REQUIRED WORK — Exclude every picture. Output verbatim the lines from the one containing "Task: Jump to last page of contacts" to the end of the data.

INPUT RECORDS —
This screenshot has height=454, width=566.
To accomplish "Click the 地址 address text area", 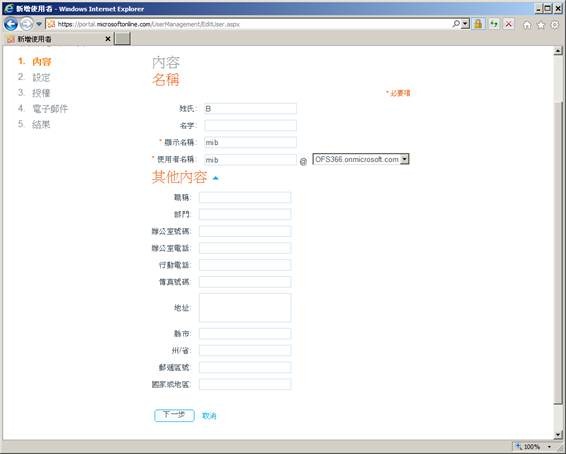I will [245, 307].
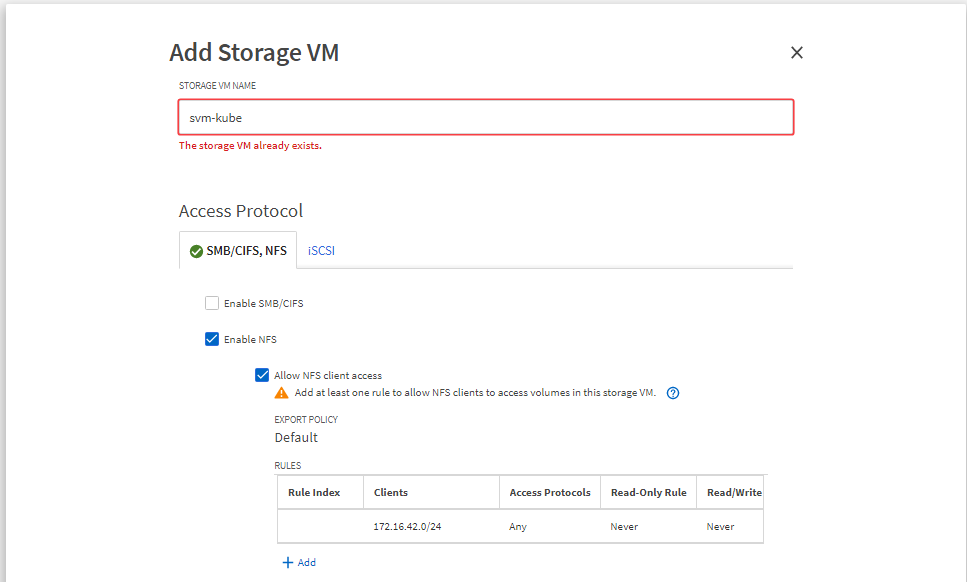Select the 172.16.42.0/24 client rule row

(x=407, y=527)
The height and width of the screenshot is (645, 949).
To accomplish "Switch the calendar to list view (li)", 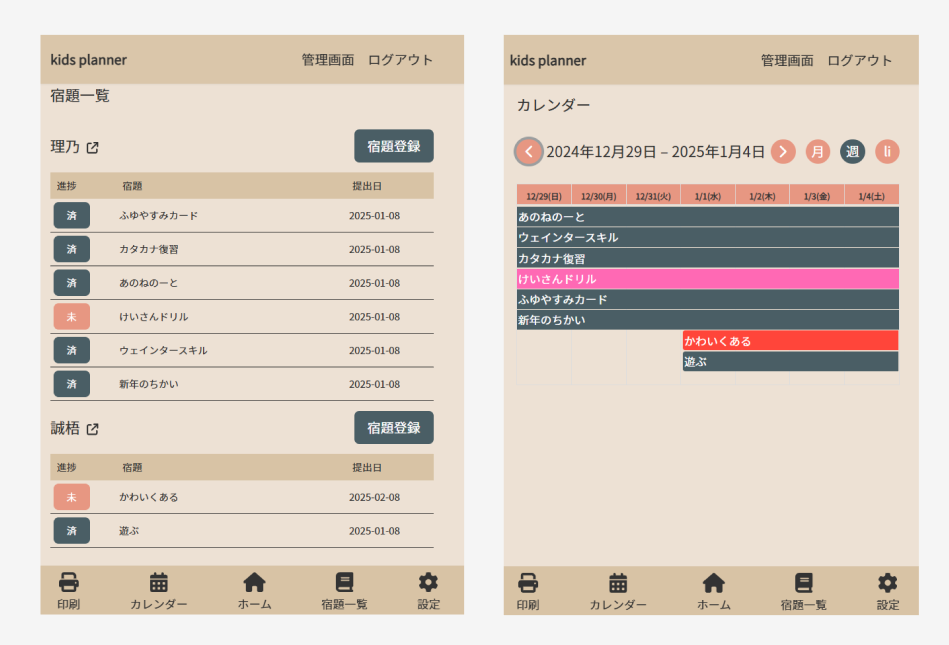I will pyautogui.click(x=887, y=152).
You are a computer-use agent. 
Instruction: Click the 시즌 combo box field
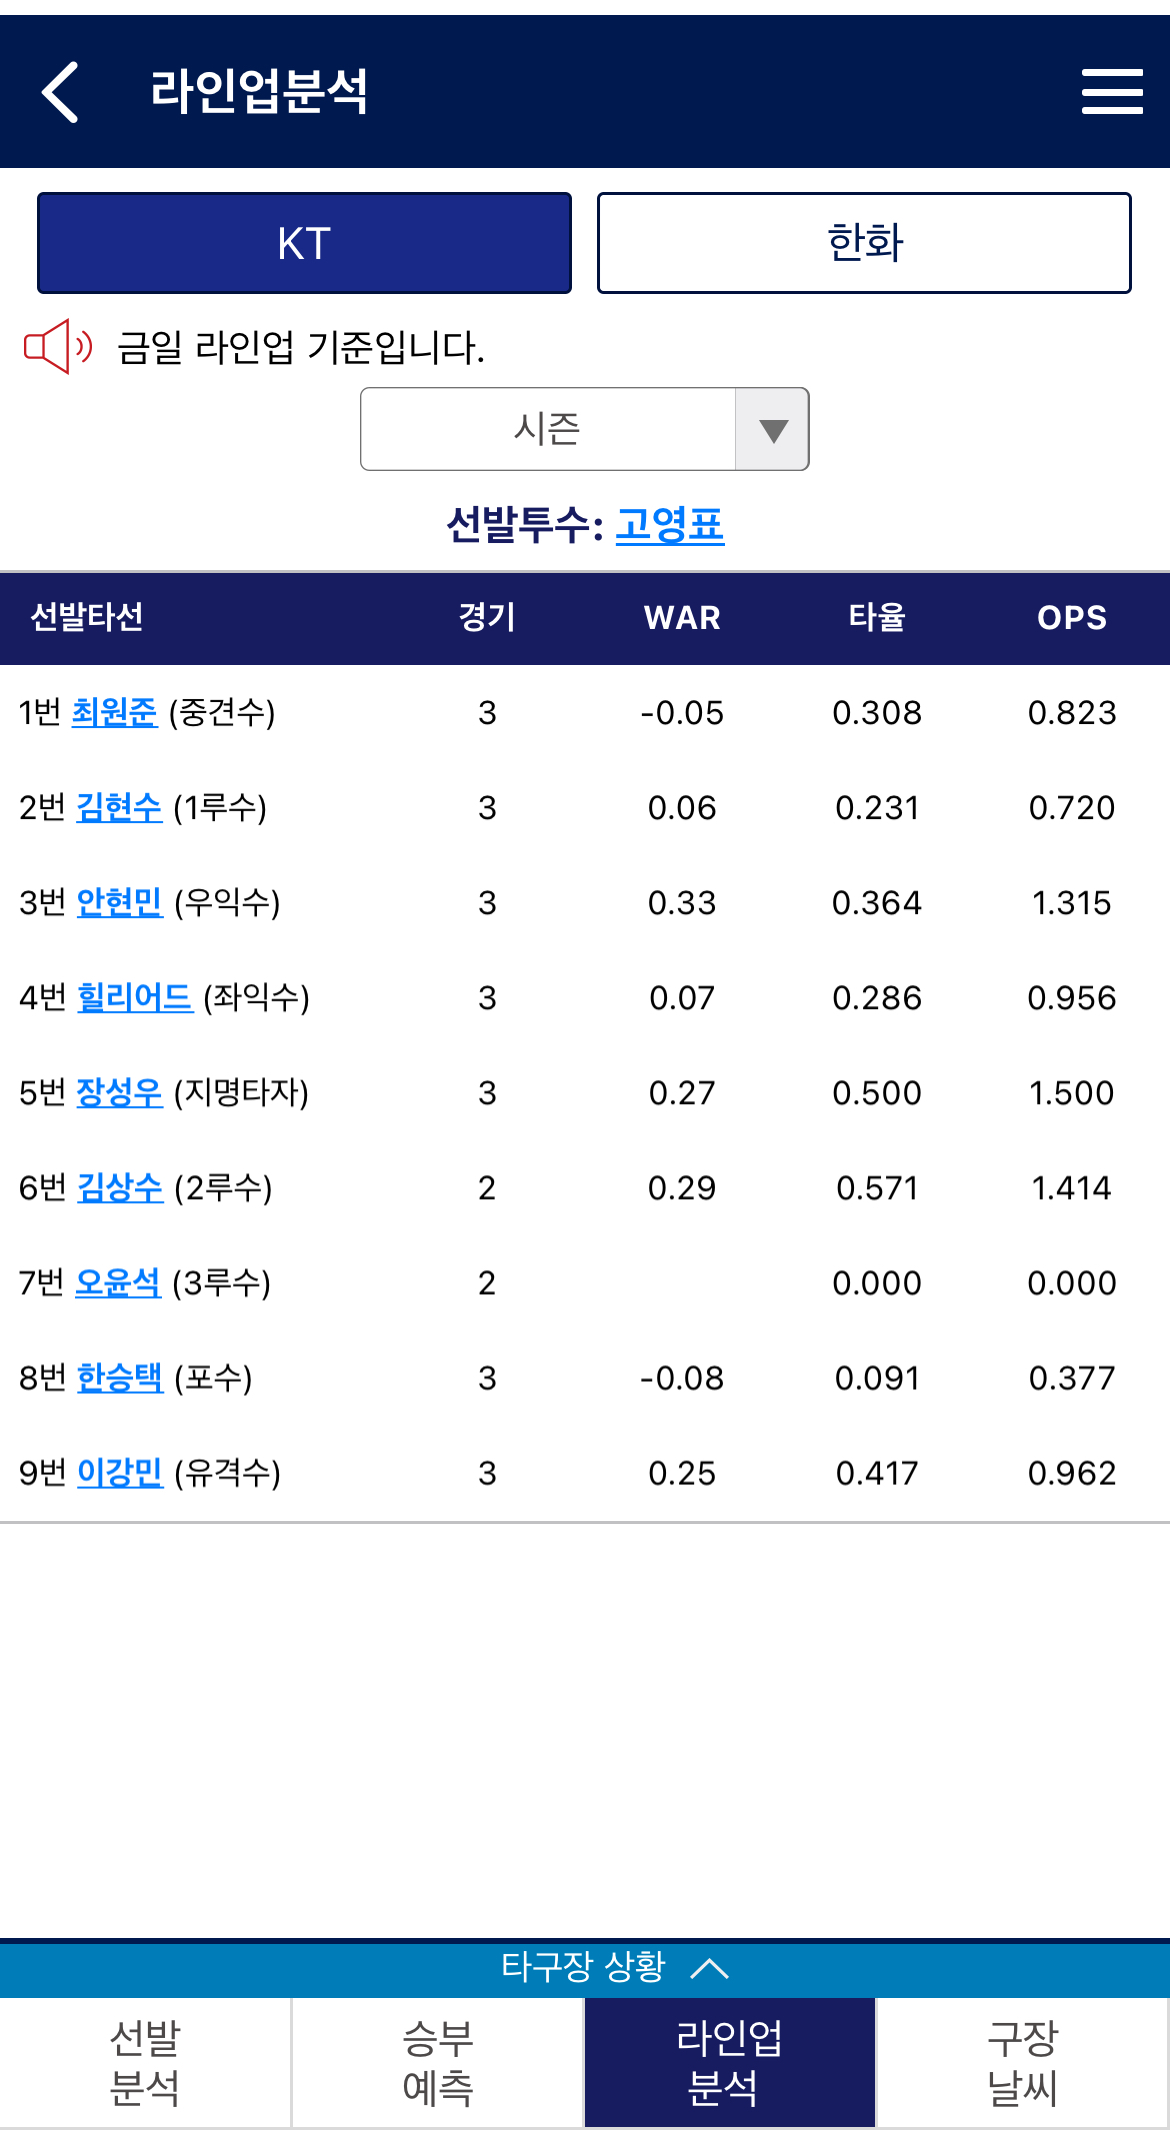coord(584,429)
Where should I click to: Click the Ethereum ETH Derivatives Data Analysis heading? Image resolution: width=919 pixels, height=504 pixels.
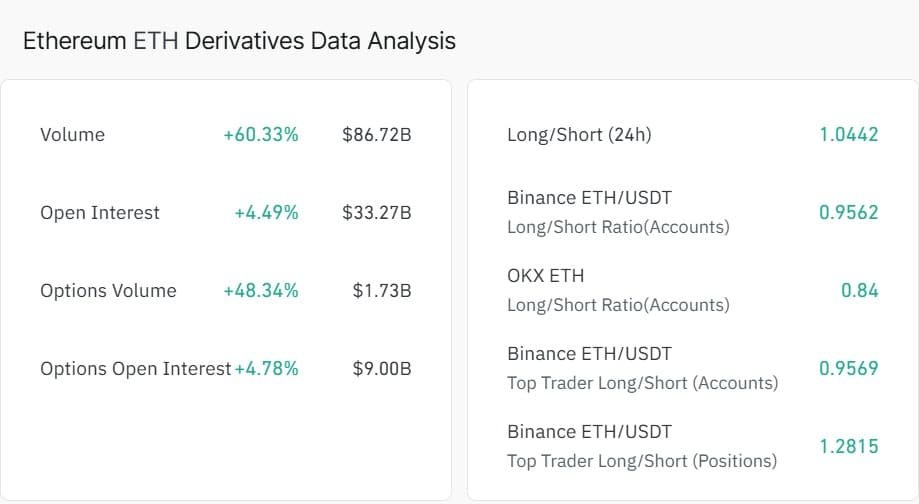point(239,41)
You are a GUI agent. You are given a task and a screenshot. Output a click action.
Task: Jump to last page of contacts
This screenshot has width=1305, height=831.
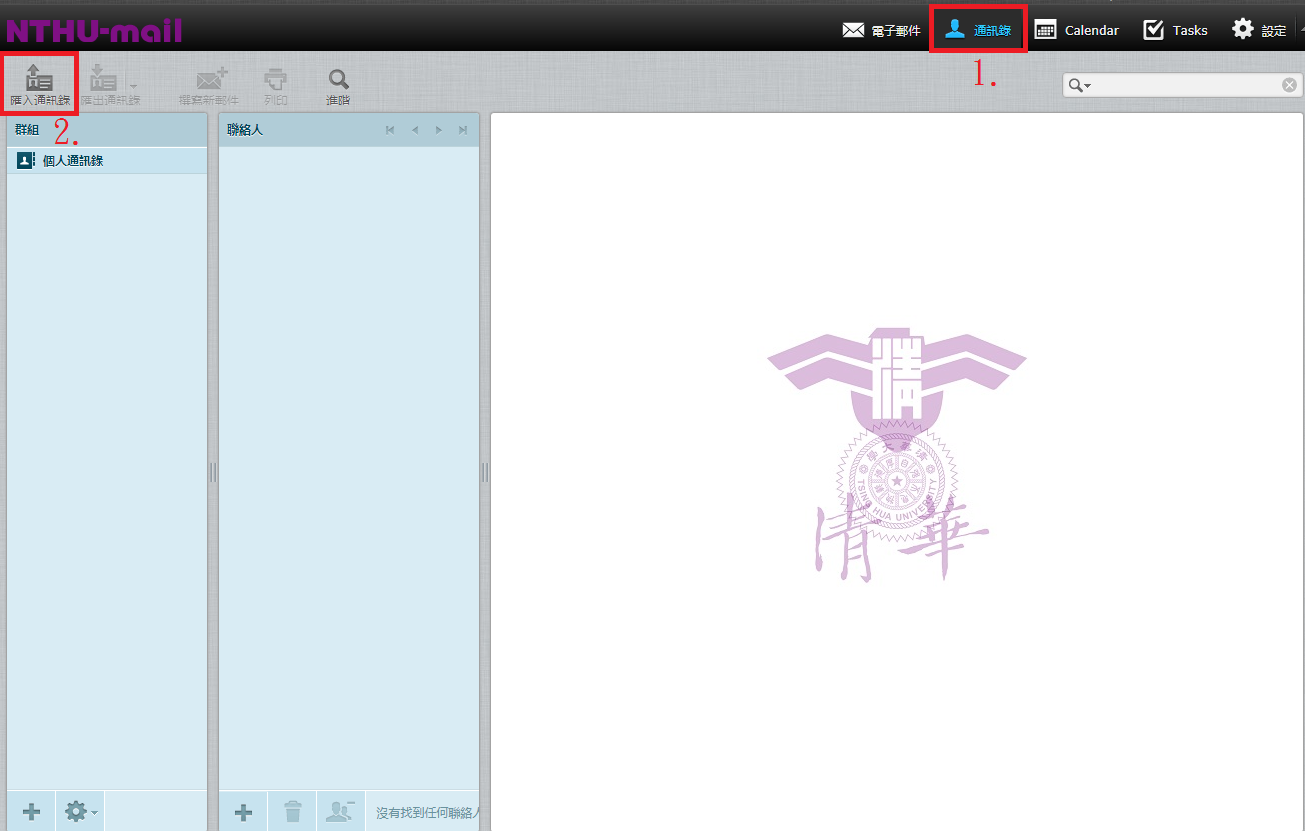pos(463,130)
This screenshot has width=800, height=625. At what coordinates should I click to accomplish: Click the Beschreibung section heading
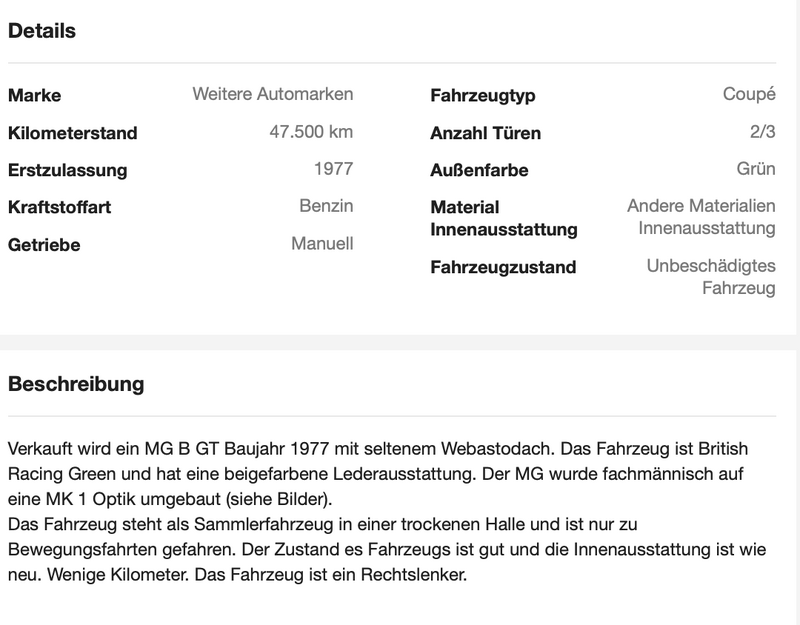point(76,384)
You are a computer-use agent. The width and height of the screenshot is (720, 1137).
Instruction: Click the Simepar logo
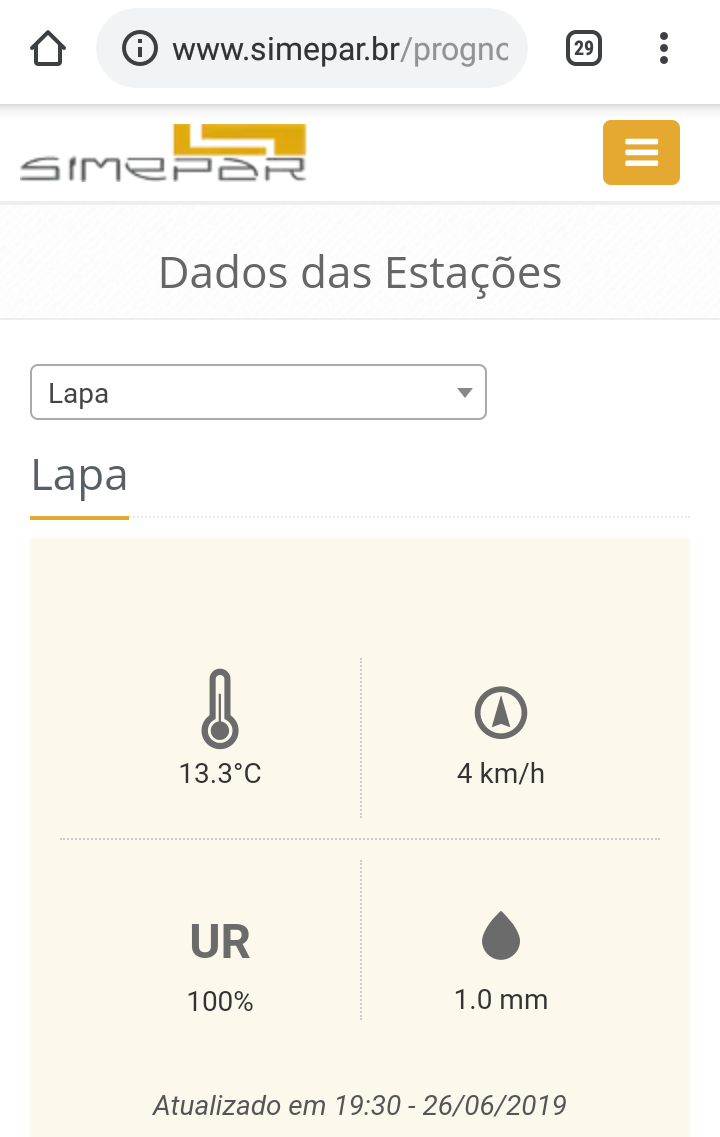point(163,152)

TASK ANSWER —
Task: Jump to last page of contacts
This screenshot has width=1305, height=831.
pos(463,130)
This screenshot has width=800, height=625. At what coordinates should I click to accomplish: Click the Beschreibung section heading
point(76,384)
You are a computer-use agent. The width and height of the screenshot is (720, 1137).
Instruction: Click the Simepar logo
point(163,152)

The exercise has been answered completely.